This column represents the individual thoughts and opinions of a group of Taylor friends who almost never completely agree about anything but are gratified by the opportunity to stimulate deliberately diverse discussions in our beloved community. Today’s column represents the thoughts and opinions of Judith Pyeatt Grissom NOT the Taylor Press. Grissom holds degrees in Christianity and Psychology.
A study of the life of the disciples finds their group traveling from town to town - training in casting out demons, healing, and other principles that Jesus taught them.
Even as intimately connected to Jesus as the disciples were, it seems they were also continually “completely astonished.”
What was the source of this recurring “astonishment”?
A more thorough meaning of “astonished” conveys “a confusion which signals a divine disclosure that is part of revelation, where one is jolted out of ordinary experience into a different reality.” It conveys a growing recognition of the depth of God. Even Jesus was “astonished”, in this way, as he prayed at Gethsemane in great distress, fear, and confusion, as revelation of the full reality of the cup of suffering becomes known to him. Jesus prayed, wept, and, Luke says (22:44) even sweating blood, that this cup might be taken away, before finally accepting the full truth of his mission from the Father, the source.

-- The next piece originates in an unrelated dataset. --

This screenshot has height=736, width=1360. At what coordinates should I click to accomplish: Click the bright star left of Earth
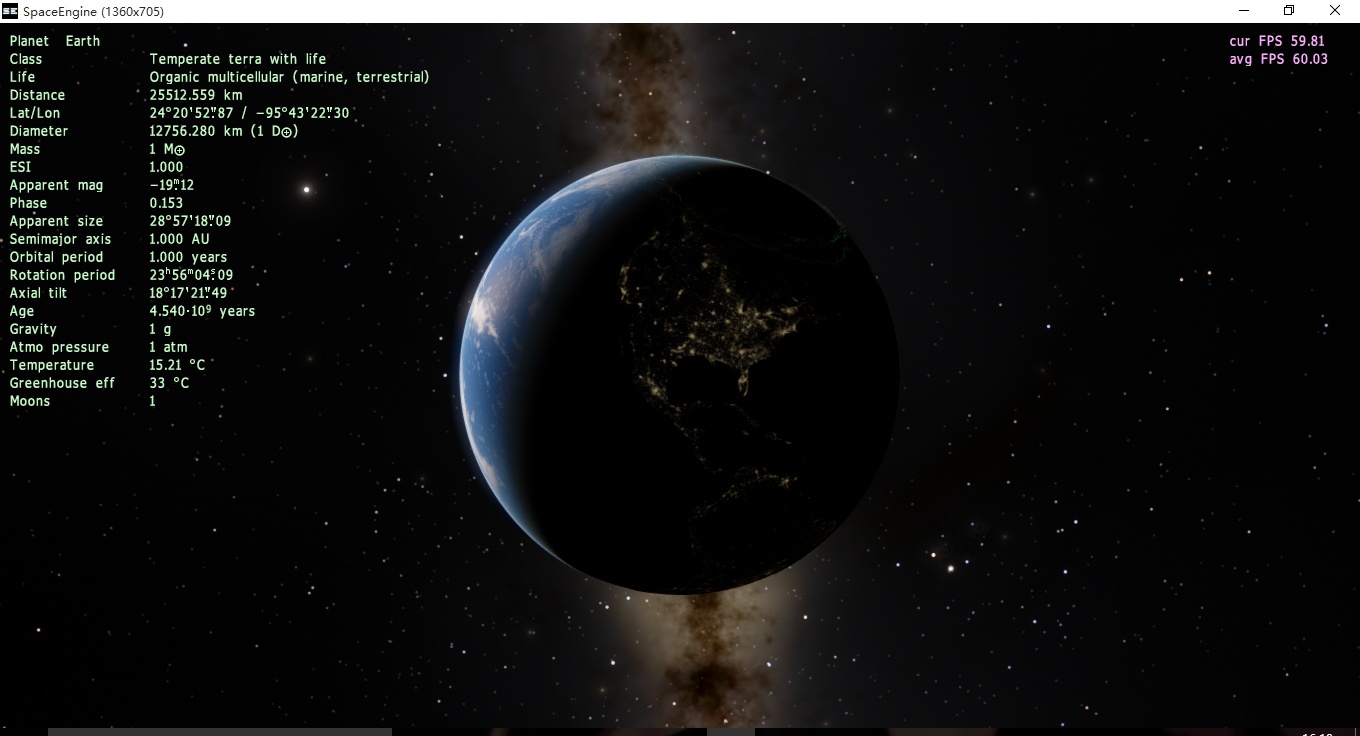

Spiritual “astonishment” is a continual process that happens in Christian growth, when some mystical encounter outside our present world throws us into a revelation. Perhaps this first experience might be the discovery of one’s own sinful nature, and the need for healing that the source offers. But how do we, in a world of utter noise and distraction, tap into the mystical? How do we tap into revelation in our lives?
The moments are few when we give time for revelation, for meditation, for that spiritual connection which is here. Perhaps you have experienced that connection, that truth of the matter, in your own lives.
I have been “astonished” by observation and participation in impending death of loved ones, when, as Gethsemane, you wait and participate in the death of another, astonished as you are aware of changes in the reality around you, a veil which you cannot enter, yet you can physically feel.
It is a meeting of spiritual company of another realm - a realm that the dying recognize. It is the joy and peace in the presence of the familiar which the dying can see, and will join on their journey.
Or, perhaps it might be as you sit alone by a river, where first you find stillness, then slowly each sound becomes amplified, musical, clean, clear, and you are astonished in the revelation of the Kingdom of God and the celestial orchestra that is praise of God.
God, the source of the world and every creature in it, is the never-ending story of our lives. The truth can be hidden behind our veils of distraction, which keep us from finding what actually lies before us and is with us all the time. It is the still, small voice within. We can’t hear the voice, touch it, experience it on TV. The source does not hide from us, we simply take so few steps in our lives to open our inner veil to the Holy of Holies.